Parmi ces gènes, on compte par exemple le gène suppresseur de tumeurs PTEN qui inhibe l'oncogène Akt dans la voie de signalisation de l'EGF (Figure 11). Ce contrôle permet de modérer les signaux de prolifération pour éviter une prolifération cellulaire trop intense ou cela permet de remettre la voie de signalisation au repos en l'absence de facteur de croissance. De cette façon, l'intensité des signaux de prolifération est contrôlée et la prolifération cellulaire reste dépendante d'une stimulation extérieure par un facteur de croissance, elle n'est pas autonome. Les cellules cancéreuses inactivent donc des gènes suppresseurs de tumeurs contrôlant les voies de signalisation de la prolifération cellulaire pour bénéficier d'une prolifération intense et autonome.

Les mécanismes de maintenance du génome

Dans une cellule, il existe des mécanismes qui surveillent l'intégrité du génome pour empêcher l'apparition de cellules mutées qui peuvent dériver vers un cancer.

Figure 12. Signalisation et réparation des dommages de l’ADN. Lors de dommages sur l’ADN, les détecteurs de dommages de l’ADN activent les systèmes de réparation de l’ADN ainsi que p53 qui arrête le cycle cellulaire. Après la réparation de l’ADN, la signalisation des dommages de l’ADN n’est plus active et le cycle cellulaire reprend. © Grégory Ségala

Lorsque des dommages surviennent sur l'ADN, comme des mutations ou des cassures, les mécanismes de signalisation des dommages de l'ADN avertissent de ces dégâts pour qu'ils soient corrigés par les systèmes de réparation de l'ADN (Figure 12, (1)). Le gène suppresseur de tumeurs p53 occupe une position centrale dans la signalisation des dommages de l'ADN, ce qui lui vaut le surnom de « gardien du génome ». Si ces dommages peuvent être réparés et qu'un cycle cellulaire est engagé, p53 active les points de contrôle du cycle cellulaire (Figure 12,(2)) ce qui provoque l'arrêt du cycle cellulaire jusqu'à ce que les mutations ou cassures de l'ADN soient réparés.

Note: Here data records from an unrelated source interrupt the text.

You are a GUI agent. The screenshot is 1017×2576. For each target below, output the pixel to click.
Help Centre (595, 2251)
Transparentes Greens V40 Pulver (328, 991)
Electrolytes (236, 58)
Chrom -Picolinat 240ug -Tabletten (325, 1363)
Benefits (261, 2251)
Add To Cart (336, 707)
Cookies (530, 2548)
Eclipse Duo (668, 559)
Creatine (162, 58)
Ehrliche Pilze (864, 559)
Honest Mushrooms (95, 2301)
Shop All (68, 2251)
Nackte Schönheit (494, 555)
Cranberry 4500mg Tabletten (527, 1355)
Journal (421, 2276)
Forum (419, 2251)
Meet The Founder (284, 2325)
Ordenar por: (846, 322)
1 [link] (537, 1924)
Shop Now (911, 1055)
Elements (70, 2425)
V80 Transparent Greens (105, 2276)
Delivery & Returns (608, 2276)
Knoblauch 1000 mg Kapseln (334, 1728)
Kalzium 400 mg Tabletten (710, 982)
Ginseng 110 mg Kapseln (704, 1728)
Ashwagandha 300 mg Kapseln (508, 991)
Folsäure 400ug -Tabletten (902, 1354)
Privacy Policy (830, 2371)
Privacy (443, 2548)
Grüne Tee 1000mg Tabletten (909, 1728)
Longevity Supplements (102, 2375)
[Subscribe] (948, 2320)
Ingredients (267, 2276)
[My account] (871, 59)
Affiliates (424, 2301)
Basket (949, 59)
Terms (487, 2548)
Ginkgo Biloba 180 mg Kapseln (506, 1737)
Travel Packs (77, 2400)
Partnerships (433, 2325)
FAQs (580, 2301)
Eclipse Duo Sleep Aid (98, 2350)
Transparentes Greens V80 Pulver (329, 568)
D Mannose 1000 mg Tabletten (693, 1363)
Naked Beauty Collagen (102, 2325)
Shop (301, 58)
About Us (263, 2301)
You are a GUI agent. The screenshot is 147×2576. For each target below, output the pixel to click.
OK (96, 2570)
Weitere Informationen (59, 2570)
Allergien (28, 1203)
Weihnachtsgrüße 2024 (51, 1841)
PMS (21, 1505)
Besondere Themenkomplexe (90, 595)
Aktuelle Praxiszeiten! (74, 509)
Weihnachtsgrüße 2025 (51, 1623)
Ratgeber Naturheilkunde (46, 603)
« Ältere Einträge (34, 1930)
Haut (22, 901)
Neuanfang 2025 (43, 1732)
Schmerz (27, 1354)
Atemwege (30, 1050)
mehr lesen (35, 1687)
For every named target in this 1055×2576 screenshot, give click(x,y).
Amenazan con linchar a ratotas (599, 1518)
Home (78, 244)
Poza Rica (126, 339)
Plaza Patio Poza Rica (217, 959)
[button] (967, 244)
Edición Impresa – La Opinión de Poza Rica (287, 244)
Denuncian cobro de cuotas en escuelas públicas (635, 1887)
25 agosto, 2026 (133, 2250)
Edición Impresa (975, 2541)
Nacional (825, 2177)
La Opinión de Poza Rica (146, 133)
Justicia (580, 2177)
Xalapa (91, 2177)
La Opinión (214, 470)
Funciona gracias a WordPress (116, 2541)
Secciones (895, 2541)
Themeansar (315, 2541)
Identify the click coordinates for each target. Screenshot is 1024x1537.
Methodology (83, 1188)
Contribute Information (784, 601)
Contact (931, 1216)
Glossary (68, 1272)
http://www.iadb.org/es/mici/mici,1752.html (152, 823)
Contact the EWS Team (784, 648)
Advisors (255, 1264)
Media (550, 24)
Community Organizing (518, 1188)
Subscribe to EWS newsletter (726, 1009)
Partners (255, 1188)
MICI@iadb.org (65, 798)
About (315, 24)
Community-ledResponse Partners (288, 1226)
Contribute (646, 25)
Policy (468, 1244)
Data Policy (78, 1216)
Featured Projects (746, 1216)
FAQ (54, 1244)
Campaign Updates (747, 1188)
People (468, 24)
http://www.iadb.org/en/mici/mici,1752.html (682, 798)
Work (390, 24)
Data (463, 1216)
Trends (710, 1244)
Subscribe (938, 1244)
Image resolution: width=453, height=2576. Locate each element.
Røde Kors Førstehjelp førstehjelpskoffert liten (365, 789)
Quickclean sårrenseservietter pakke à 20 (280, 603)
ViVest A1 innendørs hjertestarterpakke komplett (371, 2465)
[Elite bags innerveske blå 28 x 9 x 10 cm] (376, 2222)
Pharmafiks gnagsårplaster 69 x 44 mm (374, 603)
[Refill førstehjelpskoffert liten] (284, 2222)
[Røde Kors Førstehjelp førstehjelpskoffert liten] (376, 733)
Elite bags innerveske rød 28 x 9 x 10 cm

Si les dommages de l'ADN sont graves, p53 provoque la mort programmée de la cellule par apoptose qui est un mécanisme sophistiqué de suicide de la cellule (Figure 13).

Figure 13. Signalisation de dommages importants de l’ADN. Après que l’ADN a subi d’importants dommages comme des cassures multiples, la signalisation des dommages de l’ADN provoque la mort de la cellule par apoptose. © Grégory Ségala

Dans les cancers, on relève un dysfonctionnement de la signalisation des dommages à l'ADN puisque la conservation de mutations de l'ADN favorise la progression de l'oncogenèse. D'autre part, ce dysfonctionnement diminue la fréquence d'activation des points de contrôle du cycle cellulaire. Le cycle cellulaire est donc moins stoppé ce qui permet aux cellules cancéreuses de proliférer plus rapidement. Enfin, comme nous allons le voir dans le chapitre suivant, l'instabilité génétique est forte dans les cellules cancéreuses ce qui se traduit par d'importants dommages sur l'ADN. Normalement ces dommages provoqueraient la mort de la cellule. C'est pourquoi un défaut de signalisation des dommages de l'ADN permet aussi à la cellule cancéreuse de survivre à des dommages plus importants.